> Extrait
┌──

La Chronique Agora

Affaire Kerviel, un an déjà…

** Tout seuls, comme des grands, les indices européens se sont offert lundi une rechute de 4,5% (en écart absolu) en quelques heures. Elle a emporté au passage des supports graphiques tels que les 3 000 points sur le CAC 40, les 4 300 points sur le DAX et les 1 700 points sur l’Eurotop 100.

Le rebond initial de 2,25% à Paris semble n’avoir servi qu’à donner un peu plus d’élan aux valeurs françaises pour mieux rebaisser et casser avec détermination le palier de soutien des 3 000 points (-0,9% à 2 989 points).

Les places européennes ont en quelque sorte célébré le premier anniversaire du mini-krach Kerviel par un plongeon des valeurs bancaires qui n’a rien à envier à celui du lundi 21 janvier 2008. Hier soir, Société Générale plongeait d’ailleurs de 10,25%… à comparer avec les 8% perdus un an auparavant en pleine tourmente.

Crédit Agricole et BNP Paribas ont chuté de 5,5% en moyenne sans aucune information émanant de ces sociétés. Elles subissent la contagion des banques britanniques HSBC (-7%), Barclays (-11%), Lloyds TSB (-34%) et Royal Bank of Scotland (-66%). Cette dernière fait l’objet d’une nationalisation suite à la conversion d’actions préférentielles hier.

Le montant des pertes trimestrielles record de Royal Bank of Scotland laisse craindre que d’autres banques en Zone euro n’annoncent de nouvelles dépréciations massives de leur portefeuille de dérivés de crédit. Elles seraient alors contraintes de recourir à des augmentations de capital accompagnées de réduction drastique ou de suppression pure et simple du dividende.

Si, aujourd’hui, des géants comme Citigroup, Bank of America ou JP Morgan imitent les banques du Vieux Continent, le Dow Jones pourrait rapidement casser les 8 000 points et confirmer le risque de glissade vers de nouveaux plus bas en 2009. Nous sommes tout particulièrement inquiet au sujet du crédit à la consommation et des sociétés qui délivrent de la plastic money. American Express, Mastercard et Visa (introduite en Bourse dans l’urgence avant que ses affaires tournent au vinaigre) nous semblent très exposées.

** En l’absence de toute statistique américaine ainsi que de cotations à Wall Street — en congé comme chaque troisième lundi de janvier pour le Martin Luther King’s Day), la brutalité du retournement de tendance a surpris. Cependant, l’intensité de la volatilité s’avérait inversement proportionnelle aux volumes, qui sont proprement dérisoires avec tout juste 2,5 milliards d’euros échangés sur l’ensemble de la séance à Paris.

Il y a bien entendu des raisons objectives pour justifier à tout moment une bourrasque de ventes dans de nombreux secteurs de la cote — période des trimestriels oblige — mais les mauvaises nouvelles que l’on invoquait lundi soir concernant les banques britanniques étaient déjà connues en début de matinée et ont été accueillies sans émotion particulière.

Depuis fin novembre, les marchés semblaient également avoir intégré une perspective de récession sans équivalent depuis le premier choc pétrolier de 1973, avec à la clé une sévère contraction de l’activité économique. Aux Etats-Unis, la rumeur d’un score abyssal de -5% à l’issue du premier semestre 2009 circulait déjà fin décembre dernier.

└──

> Tâche 1
Selon l'extrait, de combien Société Générale plongeait-elle hier soir ?
> Tâche 2
Transcrivez le passage de l'extrait qui va de « Crédit Agricole et » jusqu'à « d’actions préférentielles hier. ».
Le matériel suivant provient d'une autre source.

> Section des données

┌──

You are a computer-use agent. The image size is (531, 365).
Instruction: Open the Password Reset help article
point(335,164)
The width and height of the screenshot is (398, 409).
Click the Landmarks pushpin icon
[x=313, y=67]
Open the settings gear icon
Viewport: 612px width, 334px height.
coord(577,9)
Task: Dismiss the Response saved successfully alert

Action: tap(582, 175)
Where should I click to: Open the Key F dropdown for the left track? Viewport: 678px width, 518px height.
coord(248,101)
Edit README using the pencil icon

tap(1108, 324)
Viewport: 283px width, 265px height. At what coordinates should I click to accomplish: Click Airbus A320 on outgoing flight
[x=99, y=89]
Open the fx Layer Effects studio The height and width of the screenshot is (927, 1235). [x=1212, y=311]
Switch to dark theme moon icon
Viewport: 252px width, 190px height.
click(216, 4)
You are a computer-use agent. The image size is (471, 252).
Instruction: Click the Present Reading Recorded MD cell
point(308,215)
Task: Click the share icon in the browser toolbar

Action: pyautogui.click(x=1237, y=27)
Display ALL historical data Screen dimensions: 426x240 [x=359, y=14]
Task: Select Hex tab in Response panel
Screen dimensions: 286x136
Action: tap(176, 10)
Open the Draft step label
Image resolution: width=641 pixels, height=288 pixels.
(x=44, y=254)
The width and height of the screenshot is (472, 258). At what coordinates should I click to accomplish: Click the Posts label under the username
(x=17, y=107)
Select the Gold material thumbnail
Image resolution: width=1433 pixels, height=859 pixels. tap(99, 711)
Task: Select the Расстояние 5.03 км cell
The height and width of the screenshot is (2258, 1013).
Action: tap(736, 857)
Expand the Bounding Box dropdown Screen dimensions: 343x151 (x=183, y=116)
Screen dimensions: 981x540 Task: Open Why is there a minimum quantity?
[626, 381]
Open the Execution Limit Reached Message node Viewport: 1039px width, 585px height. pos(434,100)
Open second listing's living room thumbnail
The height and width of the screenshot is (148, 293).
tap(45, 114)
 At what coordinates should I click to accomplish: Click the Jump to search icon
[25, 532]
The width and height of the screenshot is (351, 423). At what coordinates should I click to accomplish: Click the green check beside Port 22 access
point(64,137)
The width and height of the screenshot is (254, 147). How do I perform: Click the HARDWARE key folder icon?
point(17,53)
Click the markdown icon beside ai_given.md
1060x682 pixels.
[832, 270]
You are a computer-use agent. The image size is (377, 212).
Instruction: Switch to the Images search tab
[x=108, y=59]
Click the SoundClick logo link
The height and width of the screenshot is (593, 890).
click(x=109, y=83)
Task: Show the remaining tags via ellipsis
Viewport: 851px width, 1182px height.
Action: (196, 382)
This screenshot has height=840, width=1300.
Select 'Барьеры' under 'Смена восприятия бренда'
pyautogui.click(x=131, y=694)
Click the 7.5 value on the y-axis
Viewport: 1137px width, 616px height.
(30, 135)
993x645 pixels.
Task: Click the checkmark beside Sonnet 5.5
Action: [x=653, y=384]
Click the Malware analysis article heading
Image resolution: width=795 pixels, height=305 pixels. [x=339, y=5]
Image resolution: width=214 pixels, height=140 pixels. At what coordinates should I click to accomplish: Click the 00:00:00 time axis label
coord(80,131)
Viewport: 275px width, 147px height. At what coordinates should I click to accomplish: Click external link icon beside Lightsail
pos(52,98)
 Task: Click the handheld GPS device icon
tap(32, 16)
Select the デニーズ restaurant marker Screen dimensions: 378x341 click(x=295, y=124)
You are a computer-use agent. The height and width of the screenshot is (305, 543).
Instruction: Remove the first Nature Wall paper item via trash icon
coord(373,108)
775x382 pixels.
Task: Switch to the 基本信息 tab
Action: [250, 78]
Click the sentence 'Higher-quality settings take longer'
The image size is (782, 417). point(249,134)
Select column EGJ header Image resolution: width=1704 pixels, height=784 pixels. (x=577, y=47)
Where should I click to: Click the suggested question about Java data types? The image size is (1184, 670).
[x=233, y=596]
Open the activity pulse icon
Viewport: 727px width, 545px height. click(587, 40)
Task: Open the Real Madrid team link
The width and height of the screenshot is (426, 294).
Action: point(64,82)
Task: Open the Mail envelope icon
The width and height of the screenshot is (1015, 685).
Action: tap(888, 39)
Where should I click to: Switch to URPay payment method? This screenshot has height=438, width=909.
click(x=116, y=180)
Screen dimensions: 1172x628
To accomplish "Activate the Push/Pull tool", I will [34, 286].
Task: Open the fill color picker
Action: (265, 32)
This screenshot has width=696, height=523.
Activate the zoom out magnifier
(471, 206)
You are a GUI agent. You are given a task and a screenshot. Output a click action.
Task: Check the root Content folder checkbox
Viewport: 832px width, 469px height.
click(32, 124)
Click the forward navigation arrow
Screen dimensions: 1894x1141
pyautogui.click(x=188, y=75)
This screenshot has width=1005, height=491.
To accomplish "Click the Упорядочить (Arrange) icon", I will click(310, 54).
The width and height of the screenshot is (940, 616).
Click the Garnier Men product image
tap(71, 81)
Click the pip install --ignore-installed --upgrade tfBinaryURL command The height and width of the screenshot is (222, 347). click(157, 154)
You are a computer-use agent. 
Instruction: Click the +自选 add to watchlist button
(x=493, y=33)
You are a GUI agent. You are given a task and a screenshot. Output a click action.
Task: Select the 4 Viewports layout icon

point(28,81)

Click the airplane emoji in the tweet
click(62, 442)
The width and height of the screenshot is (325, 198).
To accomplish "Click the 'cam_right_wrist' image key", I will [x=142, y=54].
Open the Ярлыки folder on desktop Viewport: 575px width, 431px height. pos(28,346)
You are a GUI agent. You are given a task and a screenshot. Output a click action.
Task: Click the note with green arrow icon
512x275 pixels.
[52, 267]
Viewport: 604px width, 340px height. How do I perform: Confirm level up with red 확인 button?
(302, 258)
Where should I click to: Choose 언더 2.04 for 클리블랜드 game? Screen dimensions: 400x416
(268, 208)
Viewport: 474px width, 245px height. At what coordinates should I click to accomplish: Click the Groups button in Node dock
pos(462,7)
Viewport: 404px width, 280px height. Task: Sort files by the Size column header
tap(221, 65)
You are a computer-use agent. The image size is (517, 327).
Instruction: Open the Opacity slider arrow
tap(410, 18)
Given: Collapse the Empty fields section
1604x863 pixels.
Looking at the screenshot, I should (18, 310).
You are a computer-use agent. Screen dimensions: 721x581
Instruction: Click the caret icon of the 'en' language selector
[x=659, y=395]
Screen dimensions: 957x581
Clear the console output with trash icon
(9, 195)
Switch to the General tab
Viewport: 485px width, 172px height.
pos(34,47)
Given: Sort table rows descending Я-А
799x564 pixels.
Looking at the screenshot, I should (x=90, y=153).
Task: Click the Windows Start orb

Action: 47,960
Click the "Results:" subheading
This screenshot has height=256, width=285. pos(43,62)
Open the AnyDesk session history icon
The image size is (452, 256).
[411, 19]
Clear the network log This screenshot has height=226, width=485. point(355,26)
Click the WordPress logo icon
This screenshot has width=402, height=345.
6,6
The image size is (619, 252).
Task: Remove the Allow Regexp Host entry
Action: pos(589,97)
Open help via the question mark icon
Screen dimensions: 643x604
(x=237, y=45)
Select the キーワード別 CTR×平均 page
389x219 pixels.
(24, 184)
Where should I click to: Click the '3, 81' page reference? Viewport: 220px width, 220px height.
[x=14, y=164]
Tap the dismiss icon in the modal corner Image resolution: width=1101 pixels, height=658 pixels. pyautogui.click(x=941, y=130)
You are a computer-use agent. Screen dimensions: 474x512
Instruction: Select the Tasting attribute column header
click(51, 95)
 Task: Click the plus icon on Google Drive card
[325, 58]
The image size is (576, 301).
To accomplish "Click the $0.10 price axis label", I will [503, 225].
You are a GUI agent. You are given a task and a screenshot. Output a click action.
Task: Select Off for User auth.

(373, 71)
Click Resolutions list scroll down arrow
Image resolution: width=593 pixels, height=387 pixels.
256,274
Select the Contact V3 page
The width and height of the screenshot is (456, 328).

└──

> Réponse finale 1
De 10,25 %.

> Réponse finale 2
Crédit Agricole et BNP Paribas ont chuté de 5,5% en moyenne sans aucune information émanant de ces sociétés. Elles subissent la contagion des banques britanniques HSBC (-7%), Barclays (-11%), Lloyds TSB (-34%) et Royal Bank of Scotland (-66%). Cette dernière fait l’objet d’une nationalisation suite à la conversion d’actions préférentielles hier.